= James Tandy (public servant) =

Australian scholar

James Tandy MBE (13 January 1918 - 10 April 1997) was an Australian public servant who became Commonwealth Director of Aboriginal Education.

==Early life==
Tandy was born at Muswellbrook, New South Wales and attended Newington College (1932-1933). He began his working career in the banking industry.

==Army service==
He joined the army in 1940 and saw action with the 2/1 AA in the Middle East and in the bombing attacks on Darwin, Northern Territory. He reached the rank of staff sergeant and was discharged in 1946. After the war he married Beatrix Kroening.

==Public service==
He joined the Commonwealth Public Service and studied at the University of Sydney at night. He gained a BA degree and an Education Diploma. In 1967 he joined the Education and Science Department and in the following years toured many Aboriginal settlements in northern Australia.
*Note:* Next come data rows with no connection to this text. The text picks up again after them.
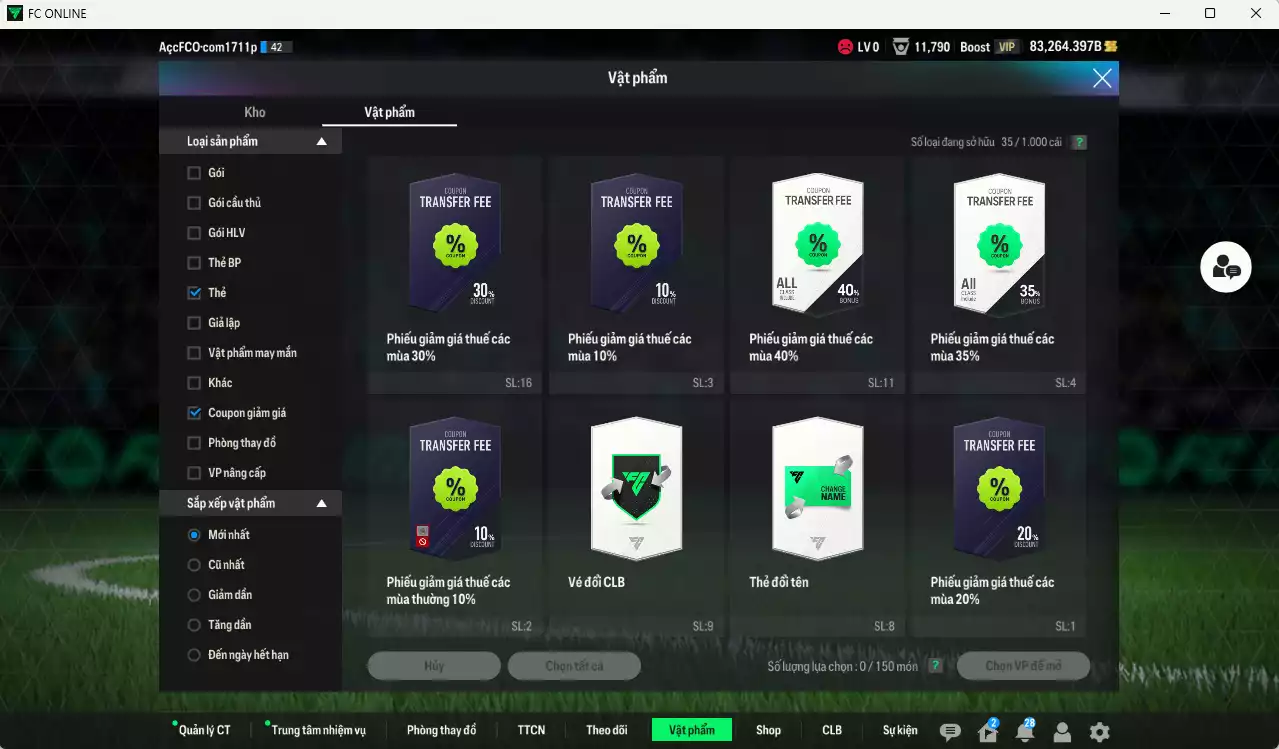Screen dimensions: 1279x749
Task: Open the profile person icon on bottom bar
Action: pos(1060,732)
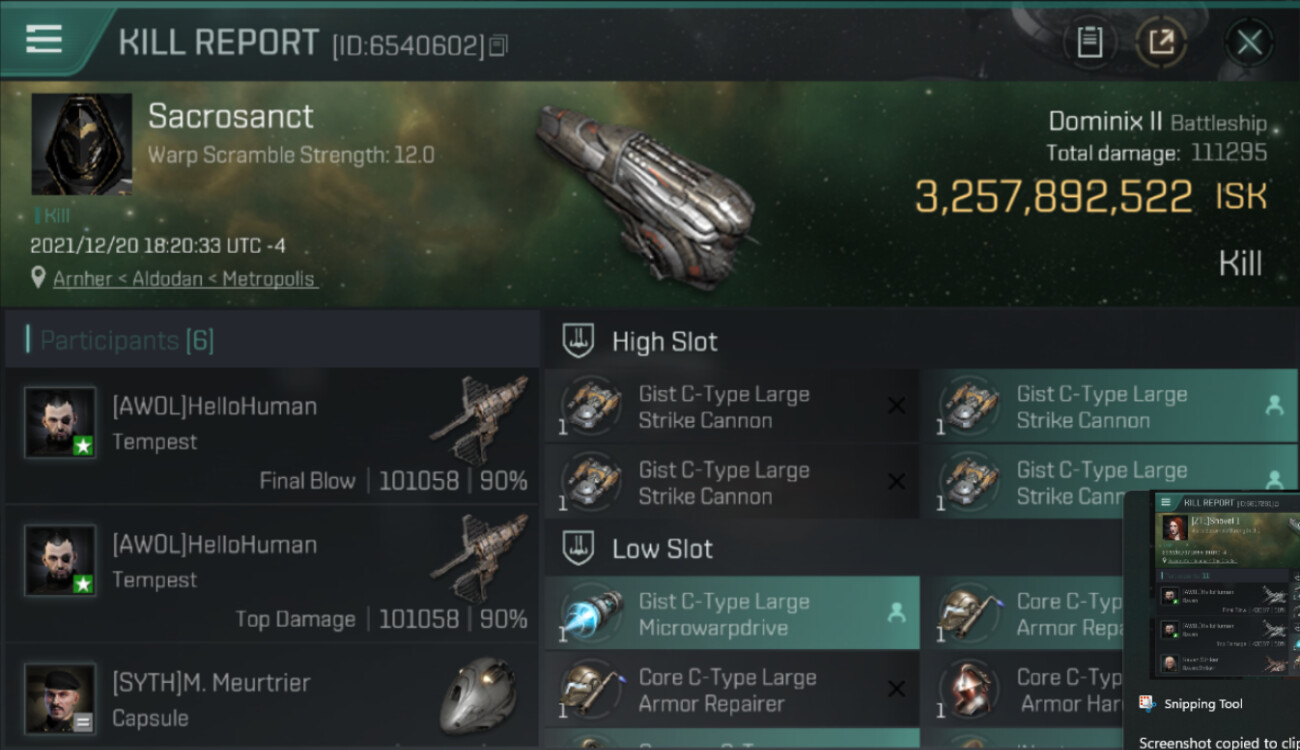Open Sacrosanct's character portrait
Screen dimensions: 1300x750
(x=81, y=144)
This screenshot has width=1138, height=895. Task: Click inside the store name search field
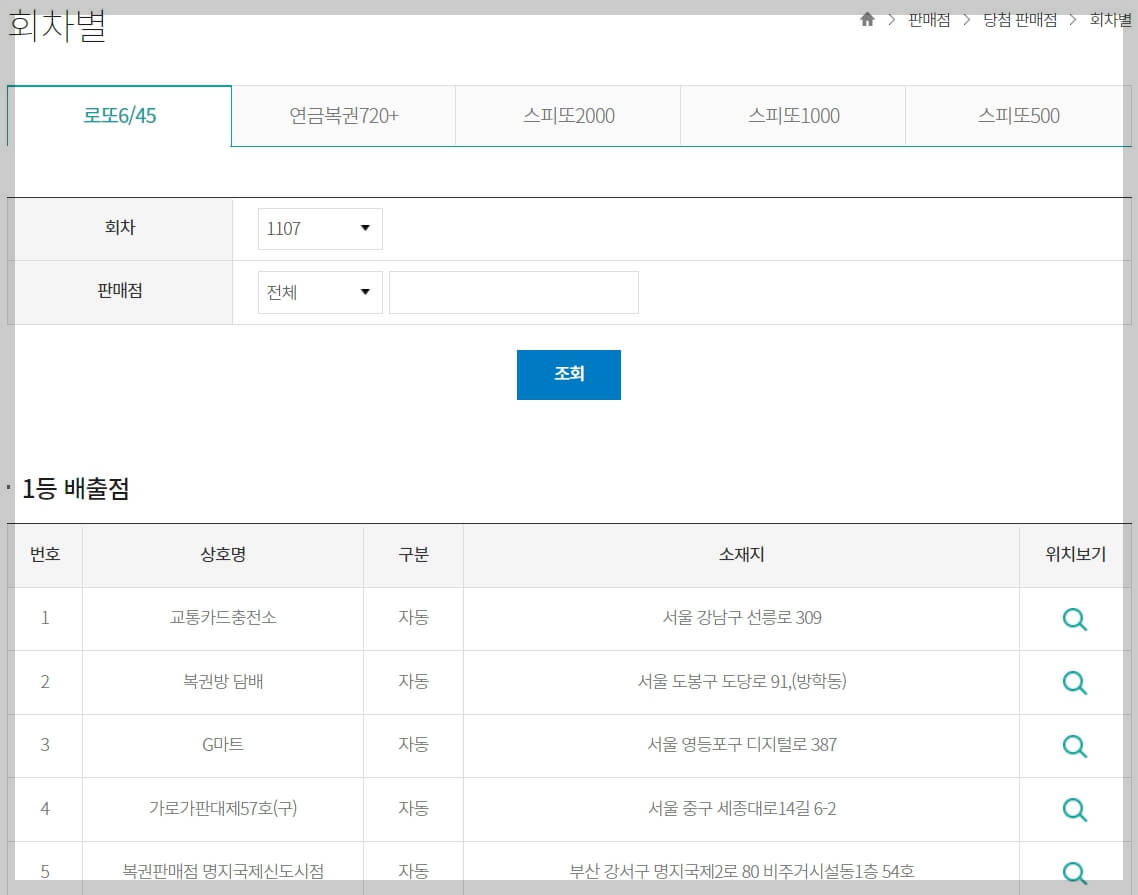(513, 292)
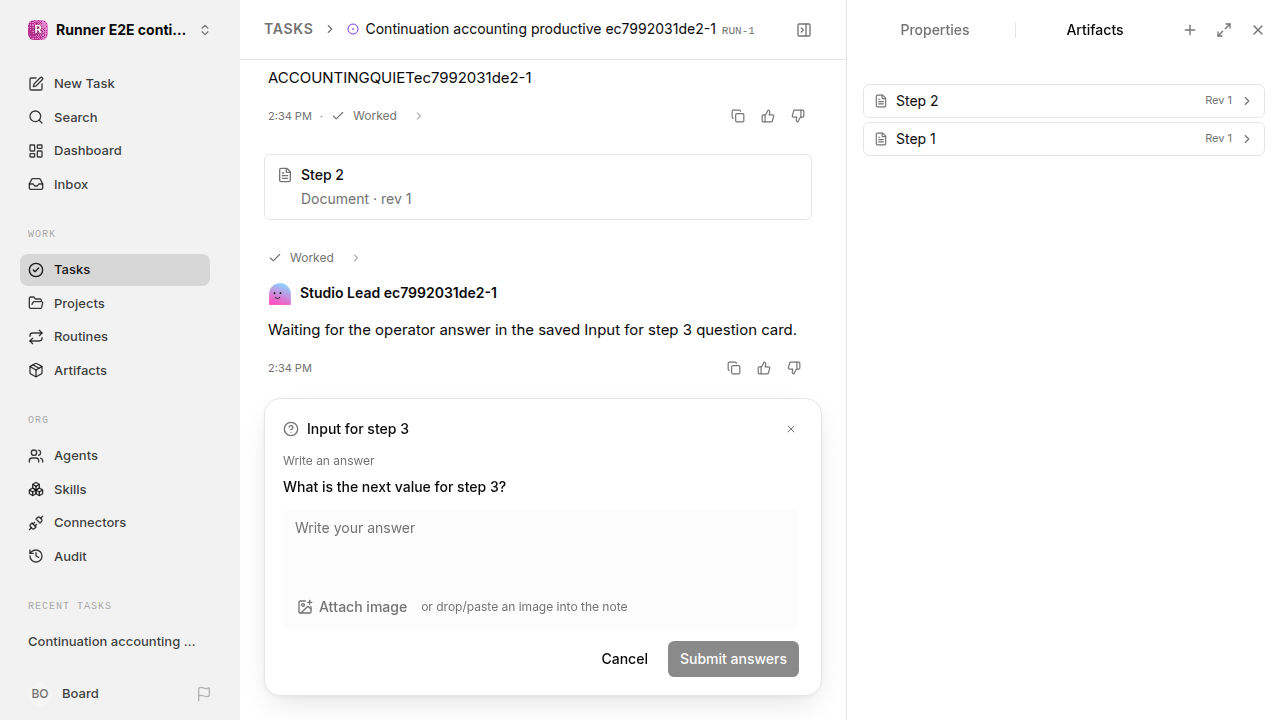The height and width of the screenshot is (720, 1280).
Task: Cancel the step 3 input
Action: pos(624,659)
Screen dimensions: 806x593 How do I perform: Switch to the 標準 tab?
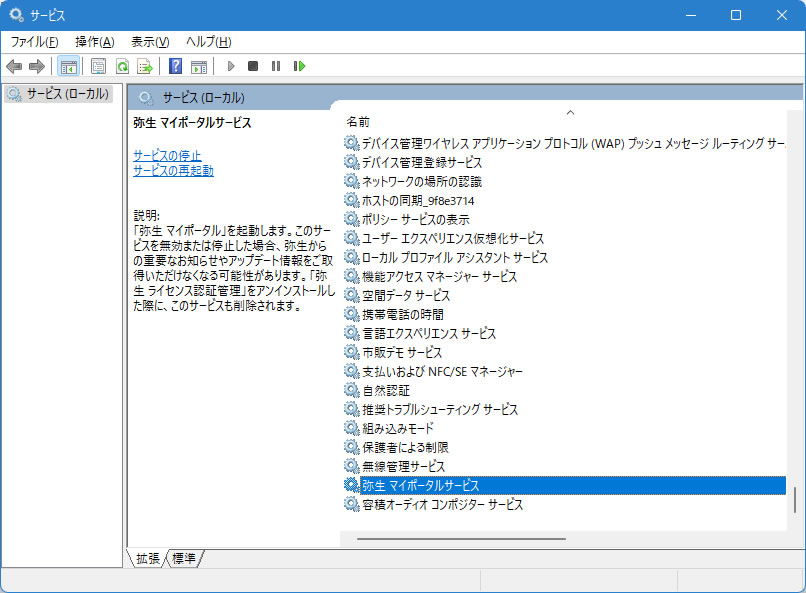coord(184,558)
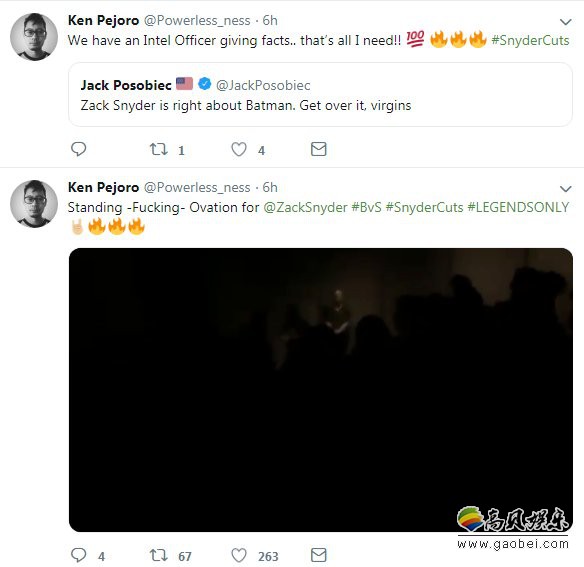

As Commonwealth Director of Aboriginal Education he introduced a bi-lingual educational program for Northern Territory Aboriginal students, which meant the formal recognition of Indigenous Australian languages and cultures.

==Honours==
Tandy Close in Bruce, Australian Capital Territory, is named in his honour. He was made a Member of the Order of the British Empire in 1977 in recognition of his services to Aboriginal languages and culture. He died in Hervey Bay, Queensland.